§ **EXERCISE BRIEF**
For each entry, output its words exactly and leave any picture behind.

━━━ DATASET ENTRIES

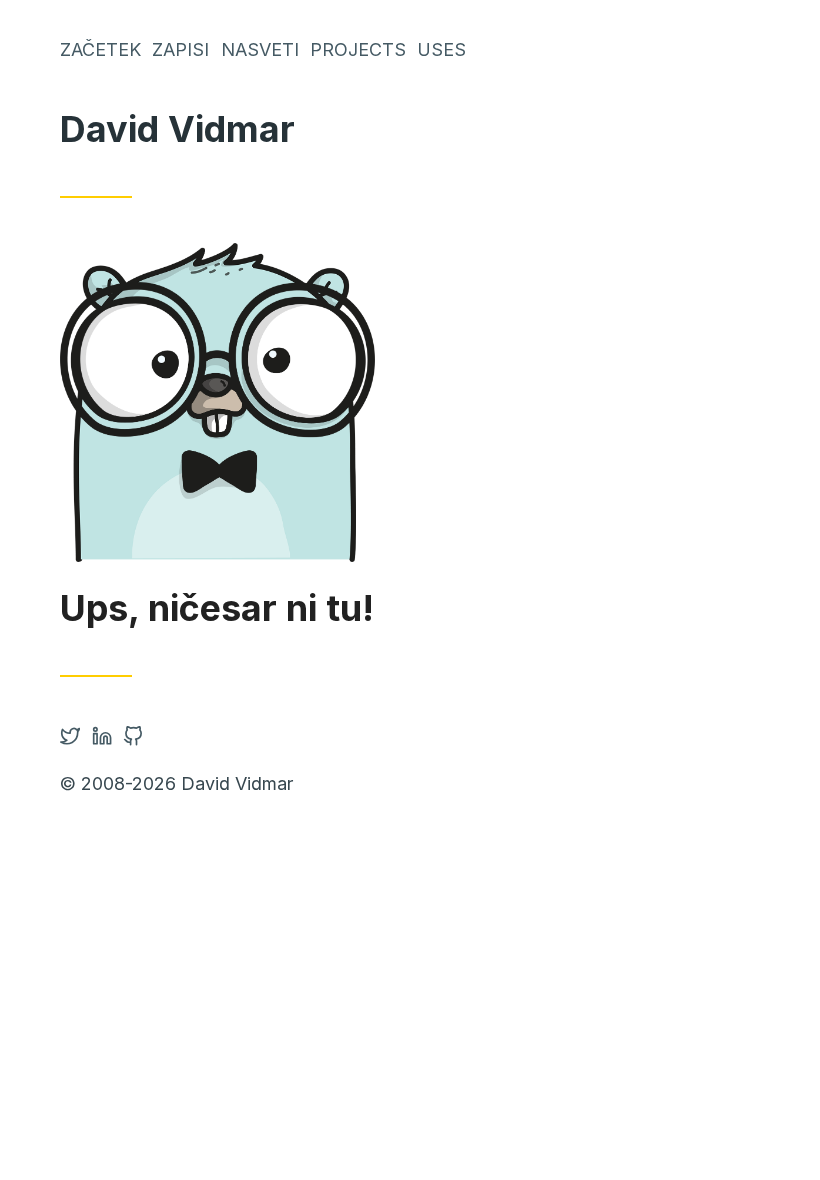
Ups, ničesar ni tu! (217, 608)
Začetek (100, 49)
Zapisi (180, 49)
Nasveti (260, 49)
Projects (358, 49)
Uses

━━━━━━

§ **ANSWER SECTION**
Ups, ničesar ni tu! (217, 608)
Začetek (100, 49)
Zapisi (180, 49)
Nasveti (260, 49)
Projects (358, 49)
Uses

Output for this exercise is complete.